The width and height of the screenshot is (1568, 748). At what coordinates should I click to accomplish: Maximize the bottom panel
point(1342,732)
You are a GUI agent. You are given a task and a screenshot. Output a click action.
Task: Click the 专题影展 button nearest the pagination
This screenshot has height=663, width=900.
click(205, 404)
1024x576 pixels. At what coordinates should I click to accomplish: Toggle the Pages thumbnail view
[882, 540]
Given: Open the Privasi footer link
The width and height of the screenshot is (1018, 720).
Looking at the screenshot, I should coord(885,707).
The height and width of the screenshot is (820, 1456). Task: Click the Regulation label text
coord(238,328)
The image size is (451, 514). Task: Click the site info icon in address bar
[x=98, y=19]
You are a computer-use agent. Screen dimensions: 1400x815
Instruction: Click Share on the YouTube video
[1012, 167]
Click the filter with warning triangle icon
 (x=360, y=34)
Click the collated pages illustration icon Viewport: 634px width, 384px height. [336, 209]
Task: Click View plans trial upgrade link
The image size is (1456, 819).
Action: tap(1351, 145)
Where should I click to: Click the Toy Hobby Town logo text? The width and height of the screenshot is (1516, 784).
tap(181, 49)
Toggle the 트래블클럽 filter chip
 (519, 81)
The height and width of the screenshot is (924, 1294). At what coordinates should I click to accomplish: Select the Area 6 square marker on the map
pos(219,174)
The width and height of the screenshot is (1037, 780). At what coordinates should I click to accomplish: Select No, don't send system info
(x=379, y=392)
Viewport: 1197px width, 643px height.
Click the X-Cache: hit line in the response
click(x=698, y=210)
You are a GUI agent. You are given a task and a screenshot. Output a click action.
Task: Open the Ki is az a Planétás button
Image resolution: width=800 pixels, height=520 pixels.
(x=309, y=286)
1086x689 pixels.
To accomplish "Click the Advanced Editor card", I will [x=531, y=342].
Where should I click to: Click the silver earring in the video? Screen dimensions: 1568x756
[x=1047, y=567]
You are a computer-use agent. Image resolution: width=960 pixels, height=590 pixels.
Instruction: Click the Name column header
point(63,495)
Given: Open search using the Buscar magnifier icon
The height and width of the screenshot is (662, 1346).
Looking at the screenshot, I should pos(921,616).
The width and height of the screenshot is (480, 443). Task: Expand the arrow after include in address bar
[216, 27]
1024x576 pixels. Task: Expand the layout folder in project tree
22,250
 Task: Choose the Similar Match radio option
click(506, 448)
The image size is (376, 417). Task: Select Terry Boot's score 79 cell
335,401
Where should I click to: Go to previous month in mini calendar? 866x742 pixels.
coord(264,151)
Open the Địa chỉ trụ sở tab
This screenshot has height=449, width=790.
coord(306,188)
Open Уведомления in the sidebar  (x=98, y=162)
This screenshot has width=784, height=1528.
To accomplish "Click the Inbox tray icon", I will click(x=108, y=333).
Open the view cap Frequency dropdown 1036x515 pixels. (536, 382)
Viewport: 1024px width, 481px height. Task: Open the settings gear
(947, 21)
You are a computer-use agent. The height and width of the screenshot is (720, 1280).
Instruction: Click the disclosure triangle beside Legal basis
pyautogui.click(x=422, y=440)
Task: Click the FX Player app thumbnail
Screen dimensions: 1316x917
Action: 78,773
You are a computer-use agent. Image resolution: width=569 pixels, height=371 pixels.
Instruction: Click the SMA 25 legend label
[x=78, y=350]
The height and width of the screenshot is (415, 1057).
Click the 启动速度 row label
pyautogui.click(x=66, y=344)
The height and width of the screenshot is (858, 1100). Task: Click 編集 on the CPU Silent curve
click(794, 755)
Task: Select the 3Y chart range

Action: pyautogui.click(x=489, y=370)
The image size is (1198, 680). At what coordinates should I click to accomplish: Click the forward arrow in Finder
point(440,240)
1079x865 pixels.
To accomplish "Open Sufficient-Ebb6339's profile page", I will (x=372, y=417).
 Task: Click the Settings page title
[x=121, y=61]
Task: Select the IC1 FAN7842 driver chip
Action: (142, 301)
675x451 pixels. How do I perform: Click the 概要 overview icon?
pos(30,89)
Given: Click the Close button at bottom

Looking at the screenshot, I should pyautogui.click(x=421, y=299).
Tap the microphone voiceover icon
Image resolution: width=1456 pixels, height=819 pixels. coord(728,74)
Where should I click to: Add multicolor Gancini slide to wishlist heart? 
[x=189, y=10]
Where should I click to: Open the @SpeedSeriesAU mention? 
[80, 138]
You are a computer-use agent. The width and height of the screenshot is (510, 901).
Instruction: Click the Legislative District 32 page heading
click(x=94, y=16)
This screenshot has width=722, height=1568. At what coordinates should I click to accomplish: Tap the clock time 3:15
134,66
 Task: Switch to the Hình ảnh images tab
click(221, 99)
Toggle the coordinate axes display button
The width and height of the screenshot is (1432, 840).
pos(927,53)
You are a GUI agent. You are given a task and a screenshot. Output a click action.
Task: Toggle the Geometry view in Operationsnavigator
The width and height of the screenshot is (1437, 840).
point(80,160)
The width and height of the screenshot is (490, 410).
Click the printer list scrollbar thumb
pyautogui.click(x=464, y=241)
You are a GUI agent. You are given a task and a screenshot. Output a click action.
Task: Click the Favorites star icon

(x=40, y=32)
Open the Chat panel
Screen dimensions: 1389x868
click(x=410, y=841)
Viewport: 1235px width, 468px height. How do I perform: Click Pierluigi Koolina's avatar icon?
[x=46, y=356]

----------------

> [JOB]: Reproduce all of the material above verbatim, line for line.

> [WORKED ANSWER]:
The width and height of the screenshot is (1568, 748). At what coordinates should I click to accomplish: Maximize the bottom panel
point(1342,732)
You are a GUI agent. You are given a task and a screenshot. Output a click action.
Task: Click the 专题影展 button nearest the pagination
This screenshot has height=663, width=900.
click(205, 404)
1024x576 pixels. At what coordinates should I click to accomplish: Toggle the Pages thumbnail view
[882, 540]
Given: Open the Privasi footer link
The width and height of the screenshot is (1018, 720).
Looking at the screenshot, I should coord(885,707).
The height and width of the screenshot is (820, 1456). Task: Click the Regulation label text
coord(238,328)
The image size is (451, 514). Task: Click the site info icon in address bar
[x=98, y=19]
You are a computer-use agent. Screen dimensions: 1400x815
Instruction: Click Share on the YouTube video
[1012, 167]
Click the filter with warning triangle icon
 (x=360, y=34)
Click the collated pages illustration icon Viewport: 634px width, 384px height. [336, 209]
Task: Click View plans trial upgrade link
The image size is (1456, 819).
Action: tap(1351, 145)
Where should I click to: Click the Toy Hobby Town logo text? The width and height of the screenshot is (1516, 784).
tap(181, 49)
Toggle the 트래블클럽 filter chip
 (519, 81)
The height and width of the screenshot is (924, 1294). At what coordinates should I click to accomplish: Select the Area 6 square marker on the map
pos(219,174)
The width and height of the screenshot is (1037, 780). At what coordinates should I click to accomplish: Select No, don't send system info
(x=379, y=392)
Viewport: 1197px width, 643px height.
Click the X-Cache: hit line in the response
click(x=698, y=210)
You are a GUI agent. You are given a task and a screenshot. Output a click action.
Task: Open the Ki is az a Planétás button
Image resolution: width=800 pixels, height=520 pixels.
(x=309, y=286)
1086x689 pixels.
To accomplish "Click the Advanced Editor card", I will [x=531, y=342].
Where should I click to: Click the silver earring in the video? Screen dimensions: 1568x756
[x=1047, y=567]
You are a computer-use agent. Image resolution: width=960 pixels, height=590 pixels.
Instruction: Click the Name column header
point(63,495)
Given: Open search using the Buscar magnifier icon
The height and width of the screenshot is (662, 1346).
Looking at the screenshot, I should pos(921,616).
The width and height of the screenshot is (480, 443). Task: Expand the arrow after include in address bar
[216, 27]
1024x576 pixels. Task: Expand the layout folder in project tree
22,250
 Task: Choose the Similar Match radio option
click(506, 448)
The image size is (376, 417). Task: Select Terry Boot's score 79 cell
335,401
Where should I click to: Go to previous month in mini calendar? 866x742 pixels.
coord(264,151)
Open the Địa chỉ trụ sở tab
This screenshot has height=449, width=790.
coord(306,188)
Open Уведомления in the sidebar  (x=98, y=162)
This screenshot has width=784, height=1528.
To accomplish "Click the Inbox tray icon", I will click(x=108, y=333).
Open the view cap Frequency dropdown 1036x515 pixels. (536, 382)
Viewport: 1024px width, 481px height. Task: Open the settings gear
(947, 21)
You are a computer-use agent. The height and width of the screenshot is (720, 1280).
Instruction: Click the disclosure triangle beside Legal basis
pyautogui.click(x=422, y=440)
Task: Click the FX Player app thumbnail
Screen dimensions: 1316x917
Action: 78,773
You are a computer-use agent. Image resolution: width=569 pixels, height=371 pixels.
Instruction: Click the SMA 25 legend label
[x=78, y=350]
The height and width of the screenshot is (415, 1057).
Click the 启动速度 row label
pyautogui.click(x=66, y=344)
The height and width of the screenshot is (858, 1100). Task: Click 編集 on the CPU Silent curve
click(794, 755)
Task: Select the 3Y chart range

Action: pyautogui.click(x=489, y=370)
The image size is (1198, 680). At what coordinates should I click to accomplish: Click the forward arrow in Finder
point(440,240)
1079x865 pixels.
To accomplish "Open Sufficient-Ebb6339's profile page", I will (x=372, y=417).
 Task: Click the Settings page title
[x=121, y=61]
Task: Select the IC1 FAN7842 driver chip
Action: (142, 301)
675x451 pixels. How do I perform: Click the 概要 overview icon?
pos(30,89)
Given: Click the Close button at bottom

Looking at the screenshot, I should pyautogui.click(x=421, y=299).
Tap the microphone voiceover icon
Image resolution: width=1456 pixels, height=819 pixels. coord(728,74)
Where should I click to: Add multicolor Gancini slide to wishlist heart? 
[x=189, y=10]
Where should I click to: Open the @SpeedSeriesAU mention? 
[80, 138]
You are a computer-use agent. The width and height of the screenshot is (510, 901).
Instruction: Click the Legislative District 32 page heading
click(x=94, y=16)
This screenshot has width=722, height=1568. At what coordinates should I click to accomplish: Tap the clock time 3:15
134,66
 Task: Switch to the Hình ảnh images tab
click(221, 99)
Toggle the coordinate axes display button
The width and height of the screenshot is (1432, 840).
pos(927,53)
You are a GUI agent. You are given a task and a screenshot. Output a click action.
Task: Toggle the Geometry view in Operationsnavigator
The width and height of the screenshot is (1437, 840).
point(80,160)
The width and height of the screenshot is (490, 410).
Click the printer list scrollbar thumb
pyautogui.click(x=464, y=241)
You are a GUI agent. You are given a task and a screenshot. Output a click action.
Task: Click the Favorites star icon

(x=40, y=32)
Open the Chat panel
Screen dimensions: 1389x868
click(x=410, y=841)
Viewport: 1235px width, 468px height. How do I perform: Click Pierluigi Koolina's avatar icon?
[x=46, y=356]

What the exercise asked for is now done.